In my opinion this is not only a valid use-case but possibly a common one, for researchers using specific IP addresses/interfaces to evaluate specific tools from a single machine

So, the questions I have boil down to:

  1. Is this supported already?
  2. If not, will it be implemented by the developers?
  3. If we can agree that it's a desirable feature, I can try my hand at sending a PR, though I admit I am not very fluent in Ruby.

At the end of the day I can't imagine it's more than a bind() call on the underlying socket used to make the connection, though I assume there's some higher-level abstraction to the socket creation itself

Thanks, I appreciate the work on this tool, it's really impressive!

EDIT: See the comments below, it's not currently supported, but not very difficult to add for any fluent Ruby speaker

mzpqnxow commented 4 years ago

I took a few moments to track down what would need to be changed:

in lib/extend-http.rb:

class ExtendedHTTP < Net::HTTP #:nodoc:
  include Net
...

The current code:

  def initialize(address, port = nil)
    @address = address
    @port    = (port || HTTP.default_port)
    @local_host = nil
    @local_port = nil

This would need to change to:

  def initialize(address, port = nil, local_host = nil, local_port = nil)
    @address = address
    @port    = (port || HTTP.default_port)
    @local_host = local_host
    @local_port = local_port

I tested it by just hardcoding an IP address for local_host and it worked as desired.
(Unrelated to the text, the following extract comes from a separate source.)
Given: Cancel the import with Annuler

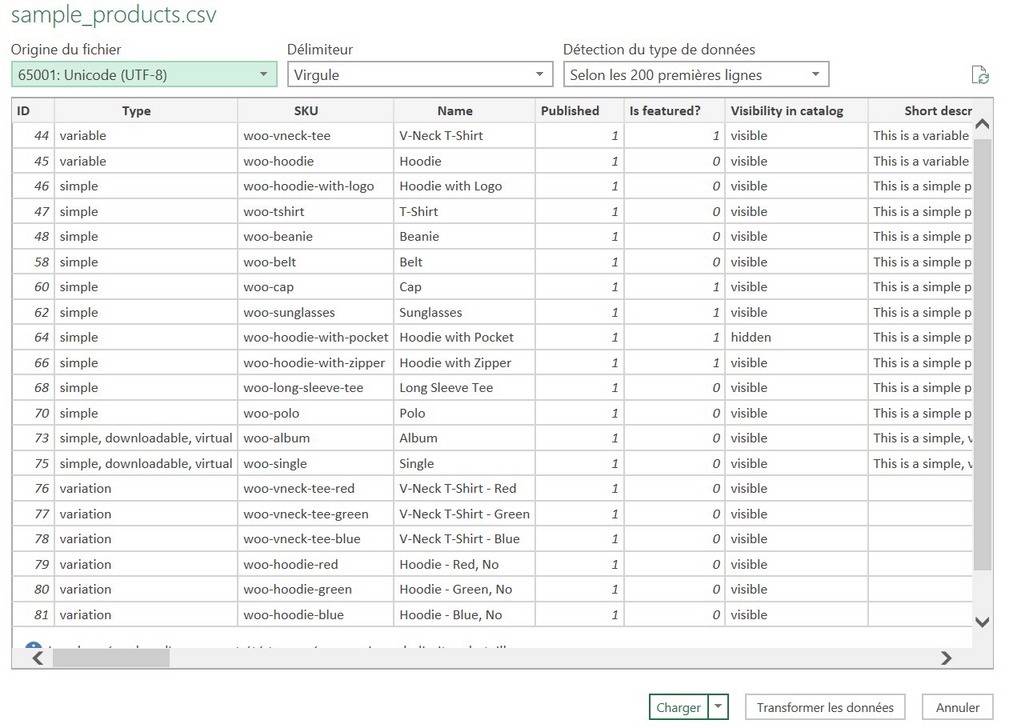Looking at the screenshot, I should point(957,707).
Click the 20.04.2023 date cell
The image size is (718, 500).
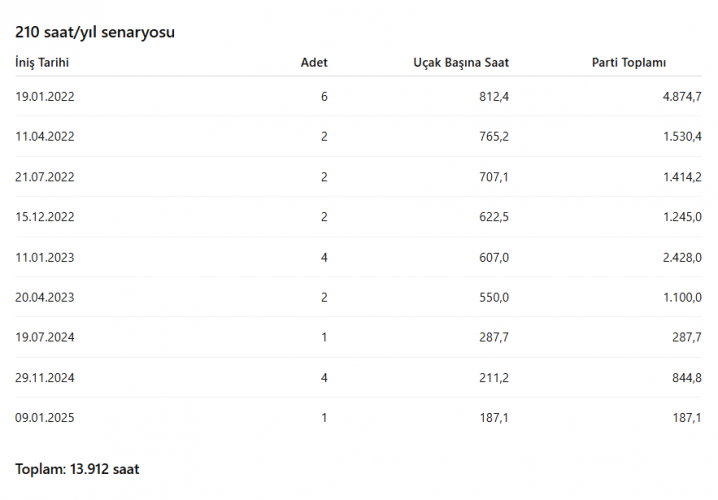tap(44, 297)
There would just need to be some logic added to have the local_host argument propagate from the Getopt logic in /whatweb:

  ...
  ['-b', '--bind', GetoptLong::REQUIRED_ARGUMENT],
  ...
  opts.each do |opt, arg|
    case opt
    when '-b', '--bind'
      bind = arg
  ...

As I said, I'm really not a Ruby dev and the syntax confuses the hell out of me. But maybe it would be a quick job for you (or someone else) to add the logic so that a the bind_ip argument makes it to the ExtendedHTTP initialization?
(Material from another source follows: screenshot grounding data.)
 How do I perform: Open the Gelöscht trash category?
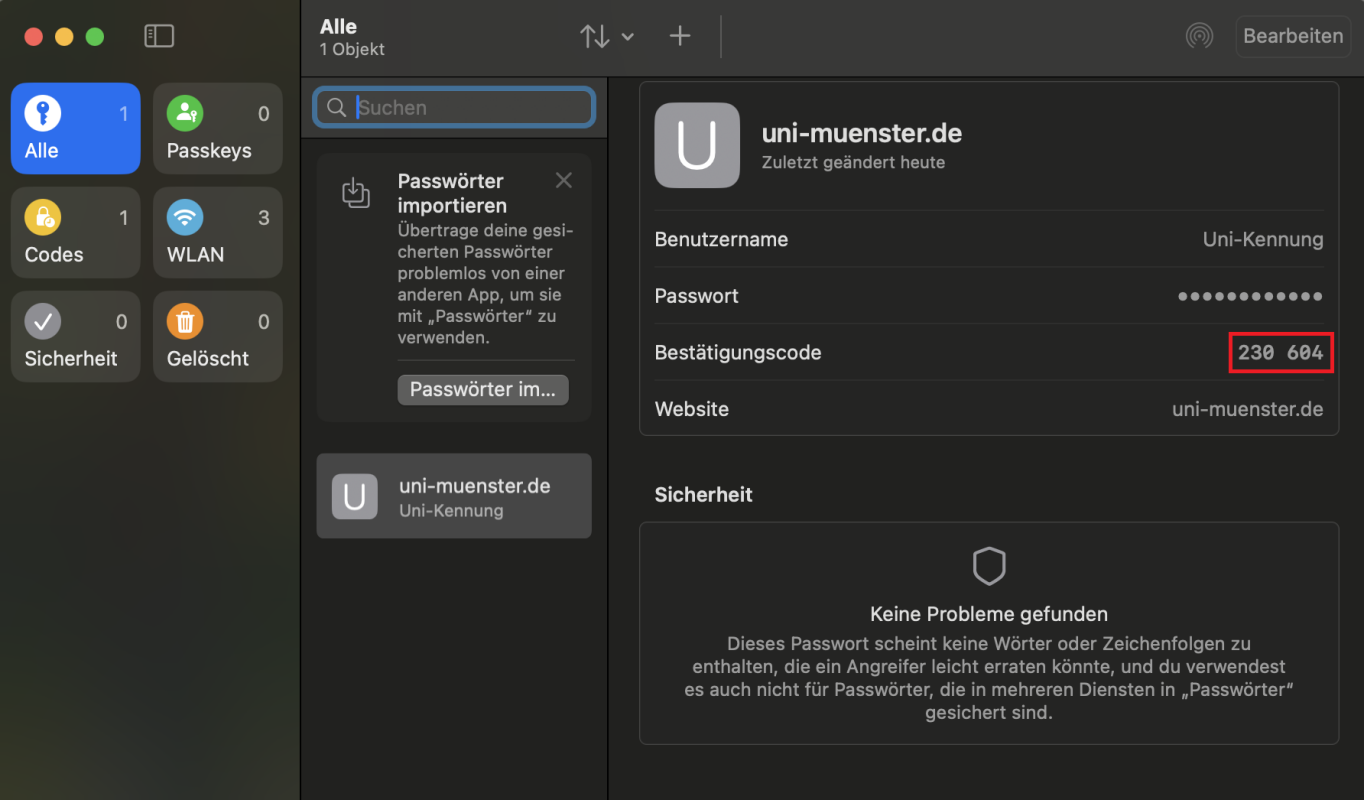(x=217, y=337)
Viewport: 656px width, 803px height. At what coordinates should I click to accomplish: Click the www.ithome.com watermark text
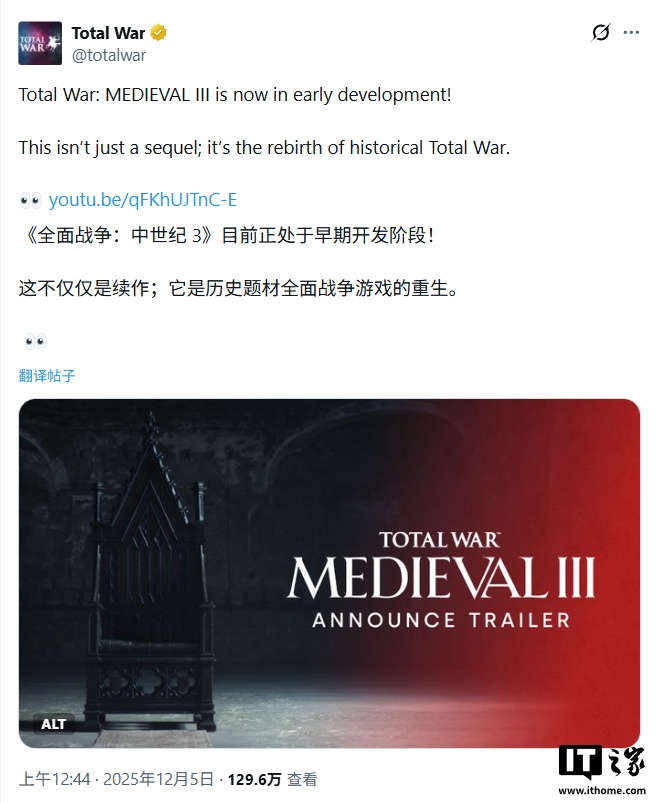click(x=602, y=791)
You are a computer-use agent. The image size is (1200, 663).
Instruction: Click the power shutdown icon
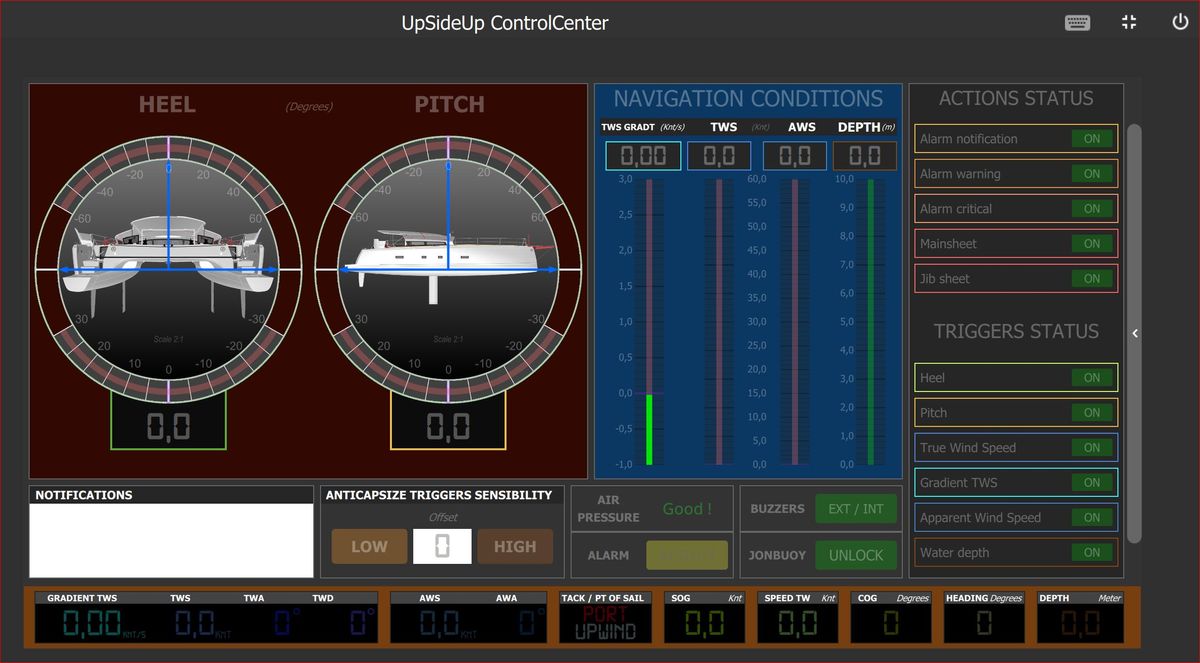point(1180,22)
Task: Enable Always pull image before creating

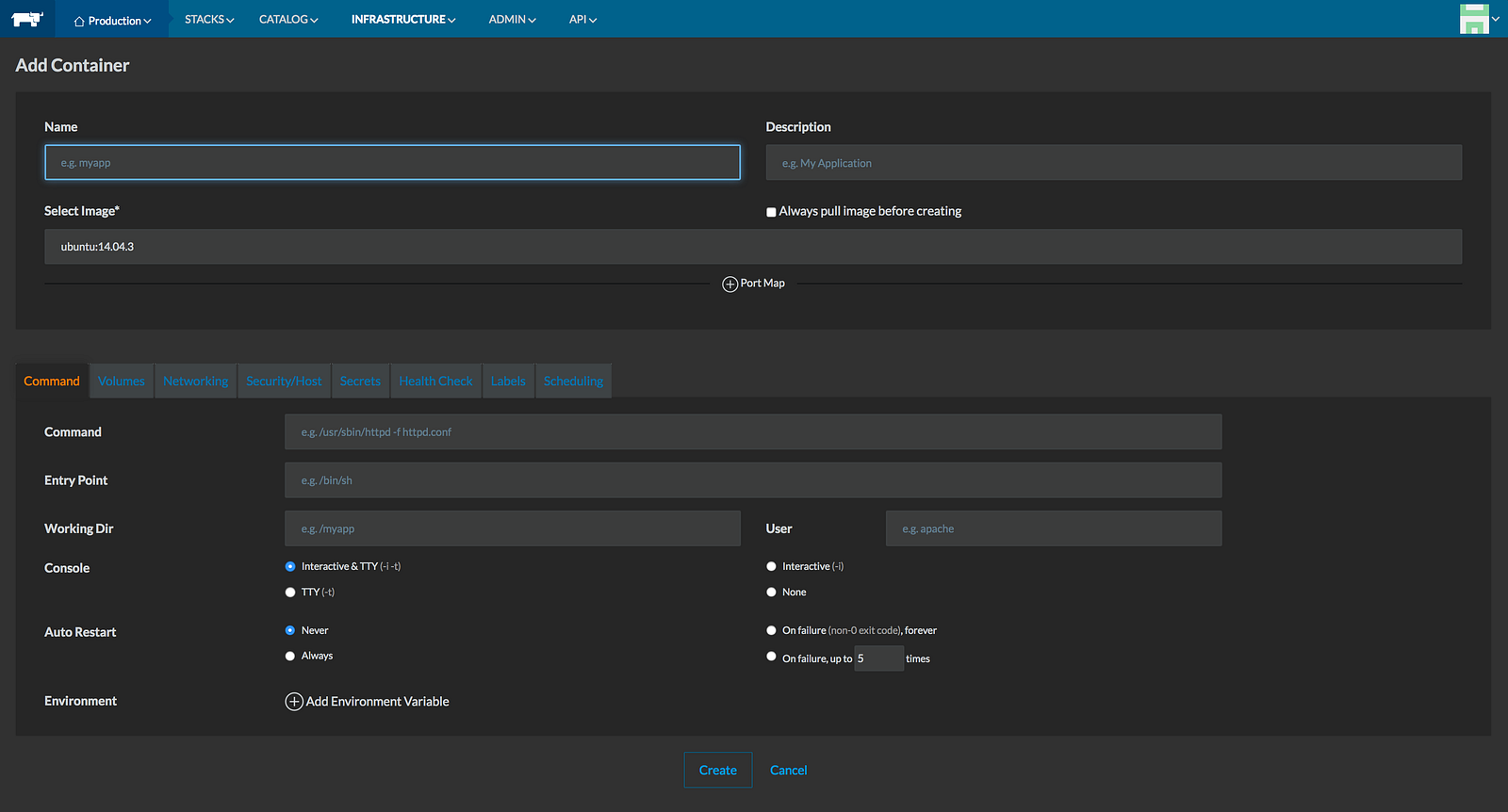Action: [771, 212]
I have no preference as to whether a local_port should be supported, but it might as well be supported by tokenizing the --bind argument, splitting ip:port into the two values if the : is present in the argument

For context- the local_host and local_port would then be passed to the session establishment in ExtendedHTTP:connect, further down in that class:

  def connect
    @raw = []
    if proxy?
      conn_address = proxy_address
      conn_port    = proxy_port
    else
      conn_address = address
      conn_port    = port
    end

    D "opening connection to #{conn_address}:#{conn_port}..."
    s = Timeout.timeout(@open_timeout, Net::OpenTimeout) do
      TCPSocket.open(conn_address, conn_port, @local_host, @local_port)
    end

I'm not sure if the TCPSocket.open() call handles the DNS or not, but ideally the DNS query would also go out the specified interface. Maybe that TCPSocket class supports a FQDN as an argument? You would know better than I...

@urbanadventurer I'd appreciate your help/feedback on this- apologies I'm not able to give a full diff/PR for this at the moment. I think even if I did you would need to fix it up because my lack of knowledge of basic Ruby idioms would make the code clumsy :)
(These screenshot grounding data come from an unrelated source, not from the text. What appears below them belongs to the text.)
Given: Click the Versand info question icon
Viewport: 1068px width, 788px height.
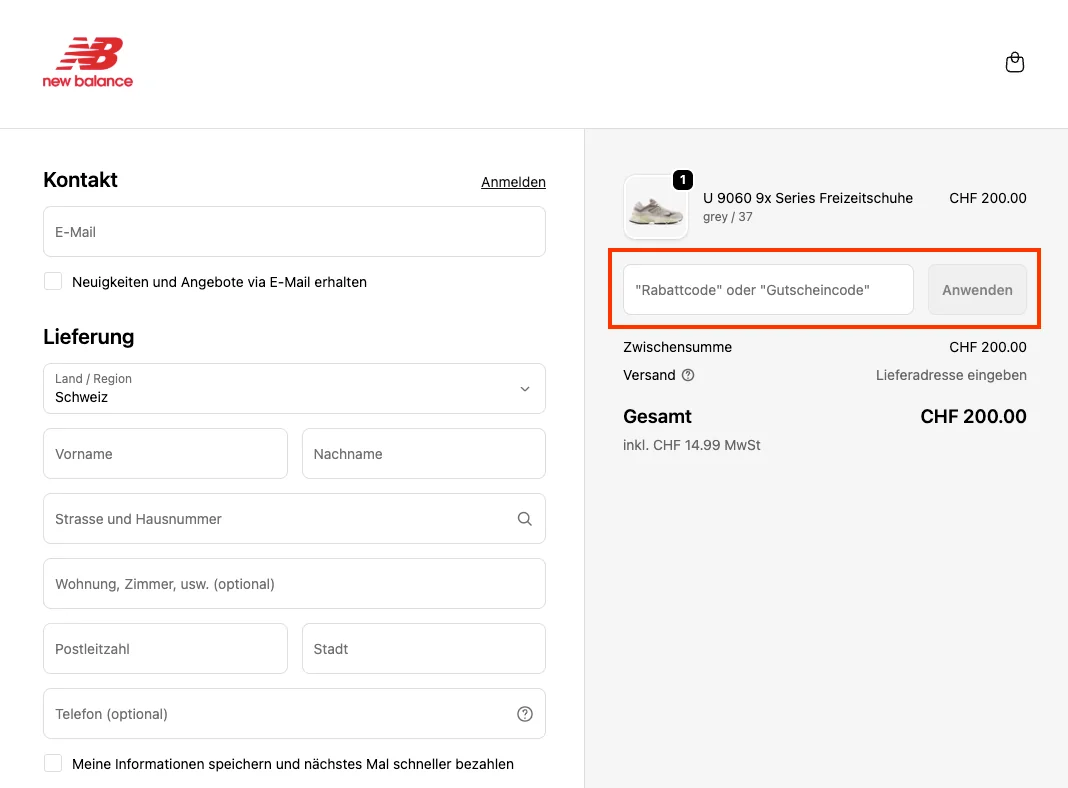Looking at the screenshot, I should 688,375.
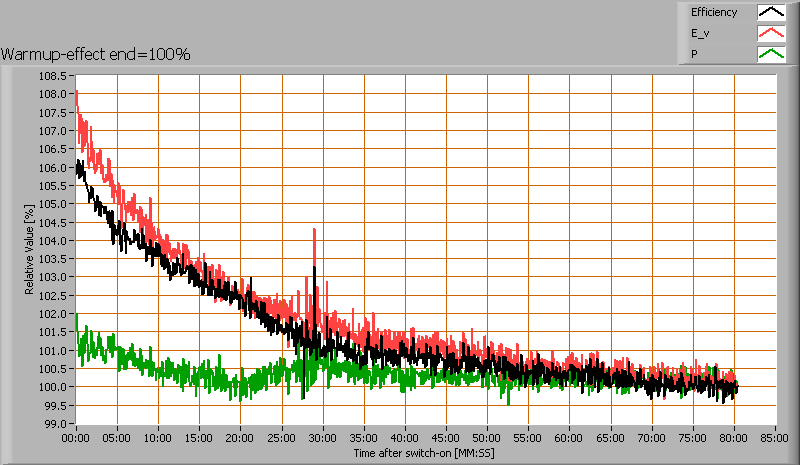This screenshot has width=800, height=465.
Task: Click the tall red spike peak near 29 minutes
Action: [315, 230]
urbanadventurer commented 3 years ago

I made some notes about this on pull request #303

urbanadventurer commented 3 years ago

After doing some experiments with this feature on https://github.com/urbanadventurer/WhatWeb/tree/bind-interface, I have found that this feature cannot be implemented using the TCPSocket.open(conn_address, conn_port, @local_host, @local_port) function.

I implemented:

The results were not good. This only works under Linux and even then it does not work well. Under macOS it ignores the specified interface and port and uses the appropriate interface based on the routing table.

With Linux, it will not auto discover a local port when one is not specified. If a local port is specified, it runs into port reuse problems after a single scan. Managing the local ports used by WhatWeb for scanning is beyond what I'm interested to implement for this feature.

As this stage, I won't implement this feature.

I'm open to any suggestions for giving advice to users on how to specify an interface through other means, for example with a web proxy.